• WORK TO DO:
Render the stretch of the listing from the line containing "Click DinitrogenTetroxide contributor avatar" through the end of the listing as a Markdown table with columns "Row" and "Text", one numbered row per line and blank lines left out.

━━━━━━━━━━━━━━━━

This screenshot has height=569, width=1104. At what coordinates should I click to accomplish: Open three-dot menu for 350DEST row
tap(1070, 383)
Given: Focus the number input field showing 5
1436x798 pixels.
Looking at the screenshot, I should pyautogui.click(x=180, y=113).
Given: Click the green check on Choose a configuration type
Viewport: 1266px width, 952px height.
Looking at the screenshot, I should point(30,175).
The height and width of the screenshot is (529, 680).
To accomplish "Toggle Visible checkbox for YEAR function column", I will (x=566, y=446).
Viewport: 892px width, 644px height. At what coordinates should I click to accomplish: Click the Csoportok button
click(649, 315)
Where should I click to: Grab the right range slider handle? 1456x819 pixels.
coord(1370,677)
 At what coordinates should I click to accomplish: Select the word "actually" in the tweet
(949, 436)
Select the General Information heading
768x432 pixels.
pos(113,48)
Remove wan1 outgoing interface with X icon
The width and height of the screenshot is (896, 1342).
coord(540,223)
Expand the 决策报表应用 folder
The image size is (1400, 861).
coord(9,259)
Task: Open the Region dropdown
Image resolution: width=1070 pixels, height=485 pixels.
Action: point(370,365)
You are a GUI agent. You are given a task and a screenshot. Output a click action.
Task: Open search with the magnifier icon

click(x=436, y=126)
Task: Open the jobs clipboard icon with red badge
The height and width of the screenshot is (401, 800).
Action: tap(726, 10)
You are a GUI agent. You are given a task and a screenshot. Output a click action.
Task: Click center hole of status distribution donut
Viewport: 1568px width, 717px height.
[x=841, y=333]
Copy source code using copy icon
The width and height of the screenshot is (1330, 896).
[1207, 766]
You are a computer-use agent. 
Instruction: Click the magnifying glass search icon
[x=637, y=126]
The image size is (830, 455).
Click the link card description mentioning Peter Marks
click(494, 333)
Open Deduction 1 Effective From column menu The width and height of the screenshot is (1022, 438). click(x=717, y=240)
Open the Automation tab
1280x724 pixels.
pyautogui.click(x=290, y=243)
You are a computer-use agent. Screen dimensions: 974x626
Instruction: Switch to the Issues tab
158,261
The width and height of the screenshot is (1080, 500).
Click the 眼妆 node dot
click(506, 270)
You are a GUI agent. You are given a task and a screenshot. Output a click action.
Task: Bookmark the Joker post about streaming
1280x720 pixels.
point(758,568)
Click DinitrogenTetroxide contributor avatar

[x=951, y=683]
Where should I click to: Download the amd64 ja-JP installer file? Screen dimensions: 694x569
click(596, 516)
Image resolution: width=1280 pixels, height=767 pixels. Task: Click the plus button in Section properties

━━━━━━━━━━━━━━━━

• OUTPUT OF THE TASK:
| Row | Text |
|---|---|
| 1 | Click DinitrogenTetroxide contributor avatar |
| 2 | [x=951, y=683] |
| 3 | Where should I click to: Download the amd64 ja-JP installer file? Screen dimensions: 694x569 |
| 4 | click(596, 516) |
| 5 | Image resolution: width=1280 pixels, height=767 pixels. Task: Click the plus button in Section properties |